Published in final edited form as: Curr Biol. 2016 Apr 21;26(9):1190–1194. doi: 10.1016/j.cub.2016.02.063

Night watch in one brain hemisphere during sleep associated with the first-night effect in humans

Masako Tamaki 1, Ji Won Bang 1,2, Takeo Watanabe 1, Yuka Sasaki 1,*
PMCID: PMC4864126  NIHMSID: NIHMS766454  PMID: 27112296

Summary

We often experience troubled sleep in a novel environment [1]. This is called the first-night effect (FNE) in human sleep research and has been regarded as a typical sleep disturbance [24]. Here we show that the FNE is a manifestation of one hemisphere being more vigilant than the other as a night watch to monitor unfamiliar surroundings during sleep [5, 6]. Using advanced neuroimaging techniques [7, 8] as well as polysomnography, we found that the temporary sleep disturbance in the first sleep experimental session involves regional interhemispheric asymmetry of sleep depth [9]. The interhemispheric asymmetry of sleep depth associated with the FNE was found in the default-mode network (DMN) involved with spontaneous internal thoughts during wakeful rest [10, 11]. The degree of asymmetry was significantly correlated with the sleep-onset latency, which reflects the degree of difficulty of falling asleep and is a critical measure for the FNE. Furthermore, the hemisphere with reduced sleep depth showed enhanced evoked brain response to deviant external stimuli. Deviant external stimuli detected by the less-sleeping hemisphere caused more arousals and faster behavioral responses than those detected by the other hemisphere. None of these asymmetries was evident during subsequent sleep sessions. These lines of evidence are in accord with the hypothesis that troubled sleep in an unfamiliar environment is an act for survival over an unfamiliar and potentially dangerous environment by keeping one hemisphere partially more vigilant than the other hemisphere as a night watch which wakes the sleeper up when unfamiliar external signals are detected.

Results and Discussion

Does sleep disturbance caused by an unfamiliar environment, that is, the FNE have only negative effects? It has been suggested that a function of partial sleep such as unilateral hemispheric sleep in some birds and marine mammals is a protective mechanism to compensate for risks during sleep [5, 6]. This led us to ask whether the FNE is involved in some type of interhemispheric sleep to be vigilant in one brain hemisphere in humans as a protective mechanism.
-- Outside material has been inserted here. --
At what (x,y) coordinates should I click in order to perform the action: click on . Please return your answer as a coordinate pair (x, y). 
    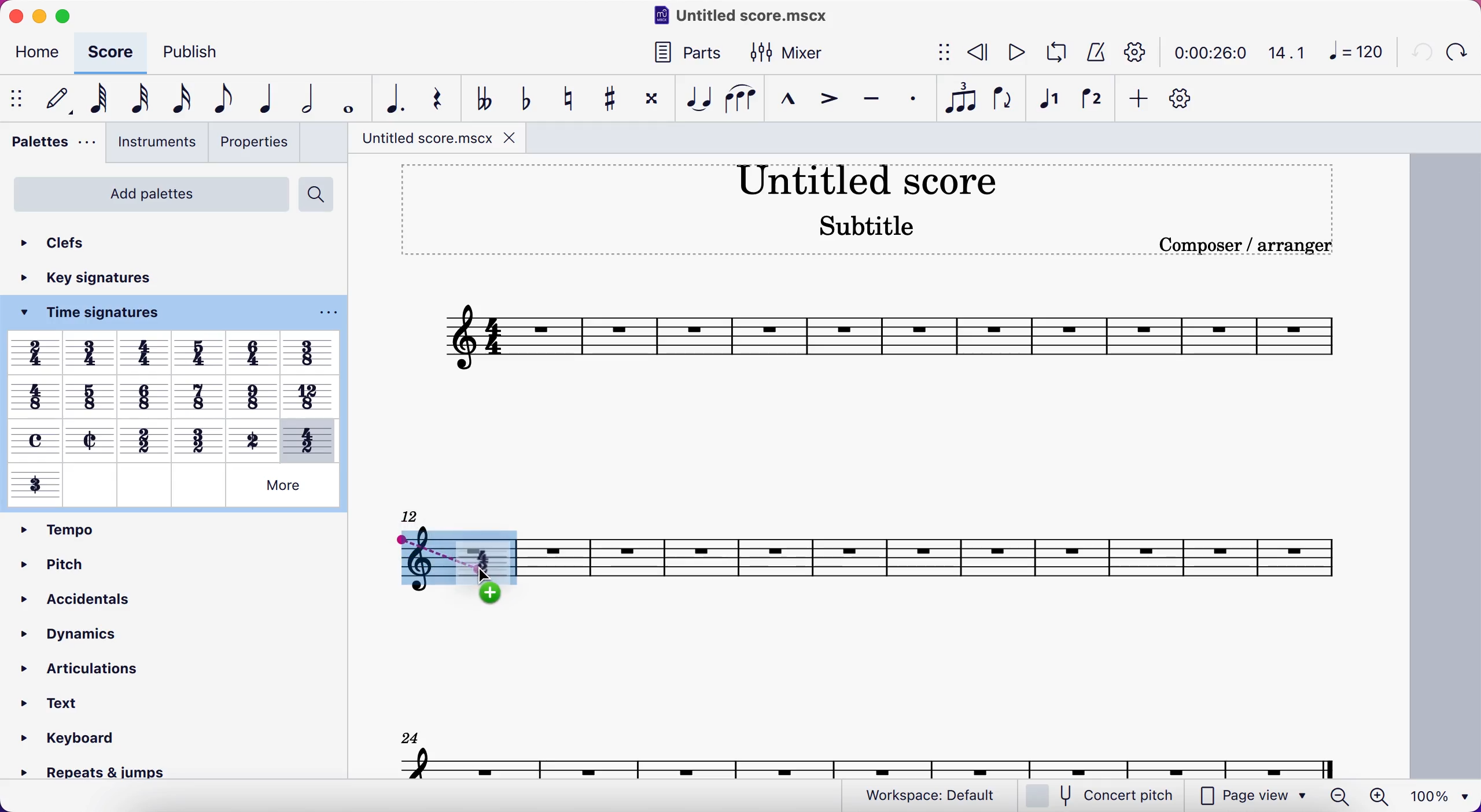
    Looking at the image, I should click on (197, 396).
In Experiment 1 (see Supplemental Experimental Procedures), we tested whether a regional interhemispheric asymmetry occurs with the FNE using an advanced neuroimaging technique that combines magnetoencephalography (MEG), structural magnetic resonance imaging (MRI), and polysomnography (PSG) in the sleeping brain. We investigated slow-wave activity (SWA), which is a spontaneous brain oscillation (1–4 Hz) in non-rapid eye movement (NREM) sleep. The reason that we focused on SWA is that it is the only sleep characteristic, which reflects the depth of sleep [9, 12] and is supported by cross-species studies of local sleep including those for mammals and birds. Since SWA in humans originates in cortical regions including the brain network such as DMN [10, 11, 13], we hypothesize that the regional interhemispheric SWA occurs in brain networks while the FNE occurs. To test this hypothesis, we measured SWA from 4 brain networks (including the DMN, Figure S1) during the first sleep session in which the FNE occurs and the second sleep session in which the FNE does not occur (Table S1). We conducted a 4-way repeated measures ANOVA on SWA with the factors being network, hemisphere (left vs. right), sleep stage (slow-wave sleep vs. stage 2 sleep), and sleep session (day 1 vs. day 2). A factor of sleep stage was included because the strength of SWA, or sleep depth, should be different between sleep stages. If regional interhemispheric asymmetry of SWA occurs with the FNE in a certain network, this should manifest as an interaction among the factors. We indeed found the 4-way interaction significant (F3,30=4.45, p=0.011, Figure S1, Table S2). The hemisphere x sleep session interaction was significant only in the DMN among the 4 networks during slow-wave sleep (F1,10=10.03, p=0.010, Table S2). Further analyses (Table S2) indicated that SWA in the left DMN on day 1 was significantly smaller than SWA in the right DMN on day 1 (Figure 1A; t10=2.59, p=0.027, d=0.8) and was also significantly smaller than SWA in the left DMN on day 2 (t10=2.69, p=0.023, d=0.8). There was no significant difference between days in the right DMN (t10=0.97, p=0.355, n.s.). SWA associated with K-complexes did not show any hemispheric asymmetry (Figure S2).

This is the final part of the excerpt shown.